While it may seem like a relatively small percentage, one must consider that as many as 10 000 DDoS attacks occur world-wide every day and the potential cost in damages and reputation can have a significant impact on a targeted organisation, Hamman points out.
He explains that DDoS extortion attacks are generally volumetric, high bandwidth attacks launched with the aim of crashing a company’s Web site or server by bombarding it with packets, which originate from a large number of geographically distributed bots.
The size of volumetric DDoS attacks continues to increase year on year, and they remain a major threat to enterprises and Internet service providers alike, he adds.
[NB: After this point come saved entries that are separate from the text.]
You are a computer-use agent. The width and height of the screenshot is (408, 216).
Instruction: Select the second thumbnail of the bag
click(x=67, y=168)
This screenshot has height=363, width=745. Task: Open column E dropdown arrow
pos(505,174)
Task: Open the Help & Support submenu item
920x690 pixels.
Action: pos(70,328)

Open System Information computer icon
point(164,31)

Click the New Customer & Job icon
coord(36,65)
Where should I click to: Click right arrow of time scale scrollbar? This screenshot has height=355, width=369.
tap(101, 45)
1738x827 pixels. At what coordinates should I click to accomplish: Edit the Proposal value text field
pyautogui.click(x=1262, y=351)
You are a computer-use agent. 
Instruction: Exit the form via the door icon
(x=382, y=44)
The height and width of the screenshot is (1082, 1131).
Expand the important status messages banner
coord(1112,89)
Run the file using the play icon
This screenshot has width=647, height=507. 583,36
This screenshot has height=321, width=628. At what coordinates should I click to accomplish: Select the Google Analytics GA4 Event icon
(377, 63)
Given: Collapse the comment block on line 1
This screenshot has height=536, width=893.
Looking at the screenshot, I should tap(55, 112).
“Traditionally, DDoS extortion attacks were used against online gambling sites, around major sporting events. Criminal gangs would initiate attacks that would bring the Web site down just before the event was to start, thus forcing the companies to choose between suffering a major loss in monetary and reputational terms or paying up. Increasingly, however, DDoS attacks are being used to extort money from all sorts of businesses and the reality is that no company should feel safe,” he says.
So what is the right response when it comes to extortion demands? Hamman asks.
“The answer is simple and always the same – not to give in. Organisations should under no circumstances agree to pay the ransom – it can set a dangerous precedent and encourage more attacks in the future; while it might make the pain go away in the short term, the long-term results are generally not worth it.
“Declining to pay comes, of course, with severe consequences – as we saw from recent attacks on Feedly, who suffered from three separate waves of DDoS attacks. However, the company has now recovered from the attack and is operating as normal. Furthermore, it has been praised for its brave decision by the security community and even its own customers,” says Hamman.
According to Hamman, many companies still rely on reactive measures such as router filters and firewalls, which are inefficient and not sophisticated enough to protect against organised cyber crime.
Instead, he says, organisations need to invest in preventive, multi-layered mitigation, which includes on-premise and cloud protection, as well as allowing for co-operation with their ISP or hosting company. In addition, putting a mitigation strategy in place, should the worst happen, is of crucial importance – especially as only 17% of organisations globally feel they are fully prepared for a security incident.
“By building defences, implementing plans ahead of time and refusing to give in, businesses needn’t feel threatened anymore – attackers wanting to make easy money will have to look elsewhere.”